Jelena Milic, director of the Center for Euro-Atlantic Studies (CEAS), a Belgrade based think-thank that aims to accelerate the process of EU integration, forecasts that since nationalism is still a popular idea among Serbs, right wing groups will gather some 10% of the vote. This segment of the population is extremely radicalised and openly opposes democracy.
Gaining support in the election - even if most of the groups fail to pass the 5% threshold to enter the parliament - will make far right parties more visible and influential, which could have damaging consequences for democracy and the rule of law in Serbia. “A couple of years ago, they didn’t have legitimacy or space in the media but now ... they have again got legitimacy and media space even though they do not advocate democratic trends,” Milic told bne IntelliNews.
The main ideas of the far right parties are closer economic, cultural and military ties with Russia, an end to negotiations with the EU and the restoration of Kosovo to Serbia. The last is particularly important to Serbians; the slogan “Kosovo is the heart of Serbia” still motivates people to vote.
The biggest and the loudest among these parties is the SRS led by Seselj, who was acquitted of war crimes and crimes against humanity by a UN war crimes tribunal in the Hague on March 31.
During the March 2014 general election, Seselj was in detention in the Hague, and the SRS did not manage to pass the threshold to enter parliament. Now that Seselj is back in Belgrade and free to actively campaign for his party, the SRS is again at the doors of the parliament.
Seselj has been vocal in his opposition to the EU, including peddling the conspiracy theory that further negotiations on EU membership will lead to the loss of the autonomous Vojvodina province and autonomy for the predominantly Muslim region of Raska. He argues that Kosovo’s independence, which is supported by most EU members, could set a precedent for other parts of Serbian territory.
He advocates stronger ties to Russia, which doesn’t recognise Kosovo as an independent state and has vetoed Kosovo’s membership of the UN.
The conservative coalition between the Democratic Party of Serbia (DSS) and the Dveri movement uses the same rhetoric. According to the latest poll from Factor plus, along with the SRS, the DSS-Dveri coalition has a chance of getting seats in the parliament on April 24.

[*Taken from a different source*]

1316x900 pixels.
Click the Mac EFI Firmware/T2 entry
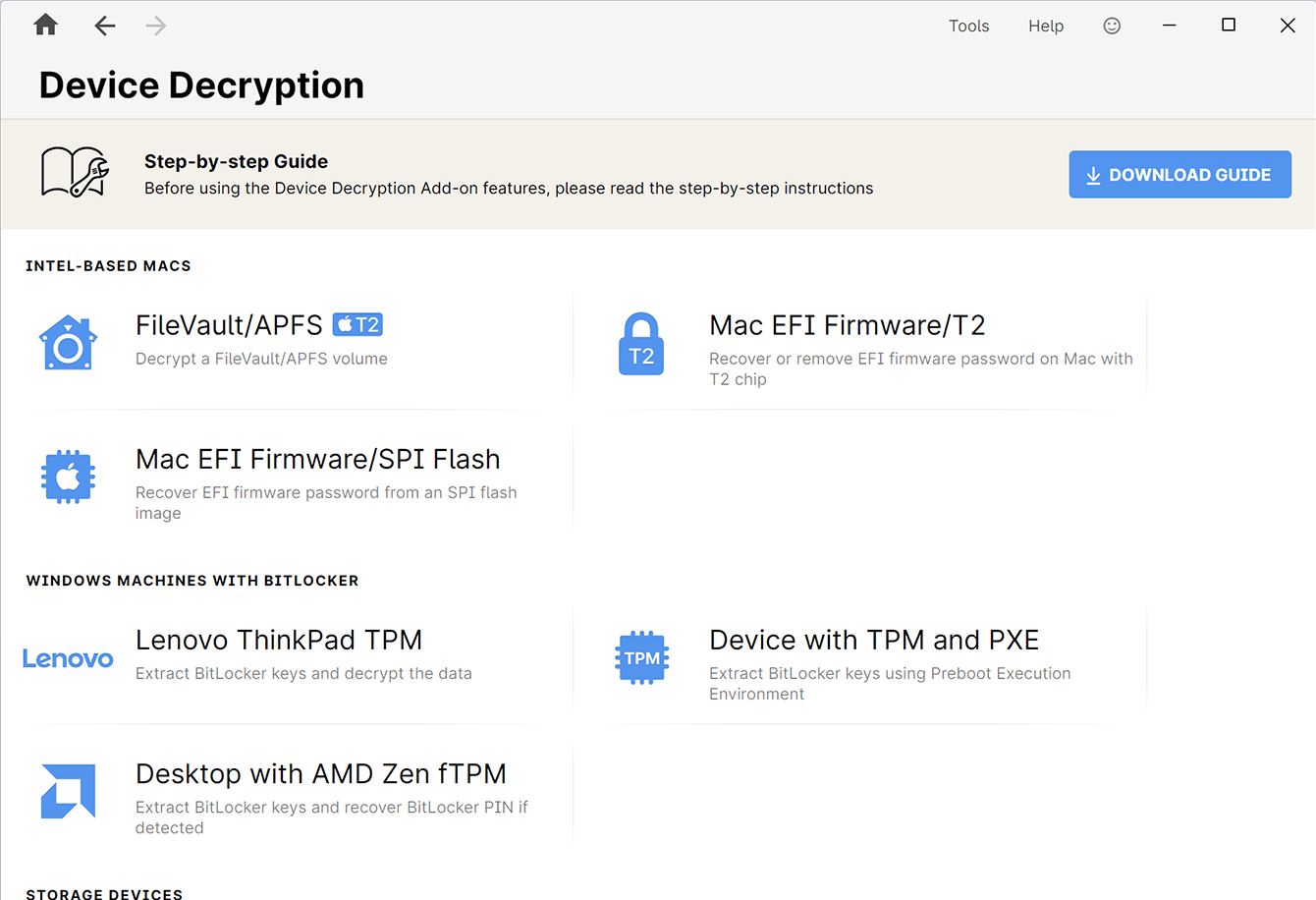847,324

The other far right groups - For a Free Serbia-Zavetnici-Milica Djurdjevic group, Russian Party, Serbian-Russian Movement, Serbian Rebirth and Despite - United for Serbia - also promote similar principles, but are not expected to pass the 5% threshold.

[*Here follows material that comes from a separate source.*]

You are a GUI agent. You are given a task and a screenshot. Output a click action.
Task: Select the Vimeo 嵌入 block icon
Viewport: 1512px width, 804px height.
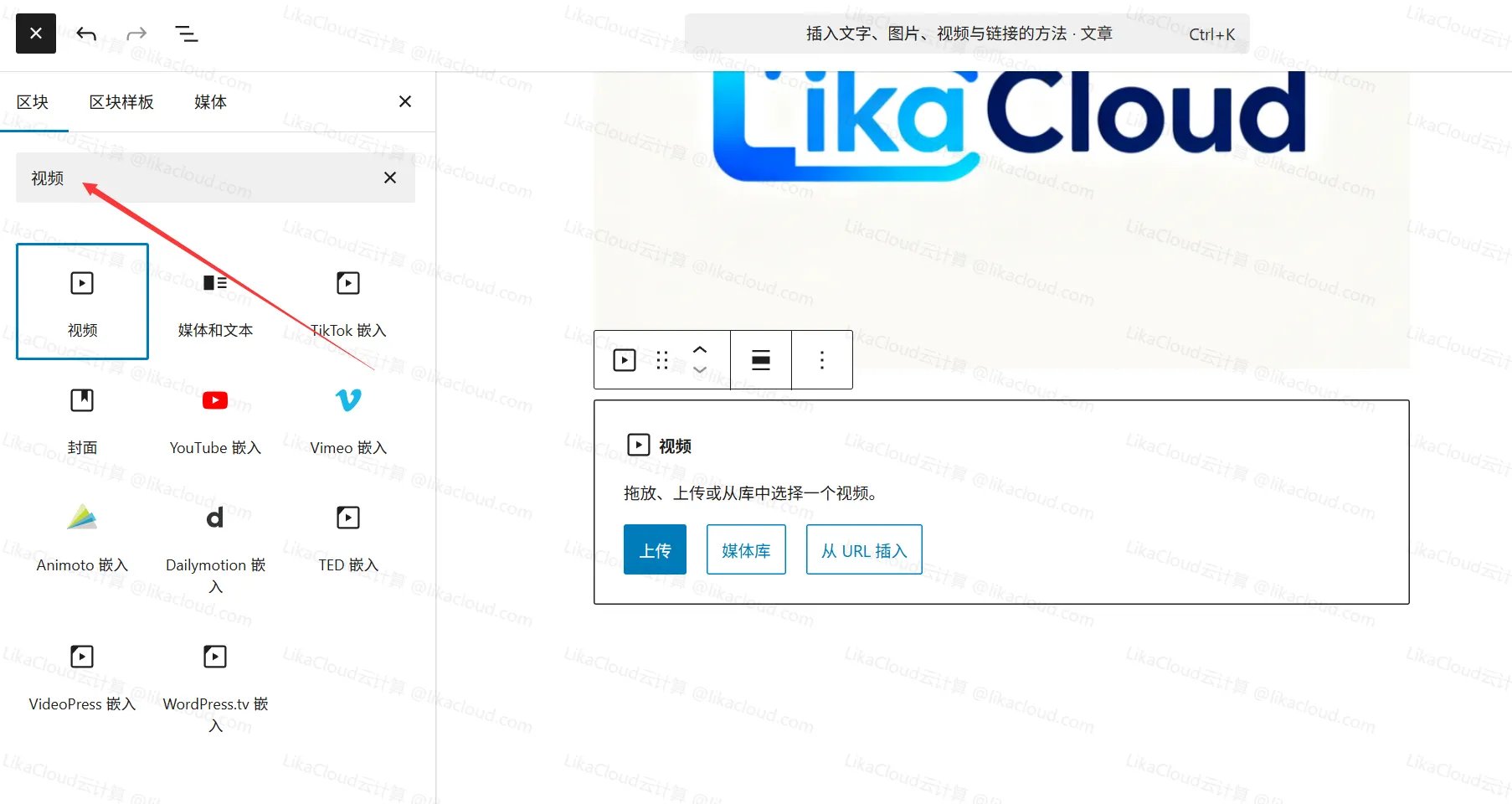(347, 400)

Milic believes that the growing number of right-wing parties and coalitions and their increased presence in Serbia’s political life is due partly to Russian influence in Serbia and the Western Balkans. “Russia wants to diminish support for European integration, and to discredit the concept of expansion and the values of those who participated in ending autocracy in the region,” Milic told bne IntelliNews.
However, there is also speculation that some within Serbia’s ruling coalition now want a voice for opponents to EU integration, due to the threat the government’s anti-corruption campaign and planned reforms to state-owned enterprises pose to their interests.
A record 30 political groups submitted party lists, of which 20 have been passed to run in the election. According to RIK, 6,737,808 citizens will have the right to cast their ballots in the parliamentary elections, which will coincide with regular local and regional elections in the northern province of Vojvodina.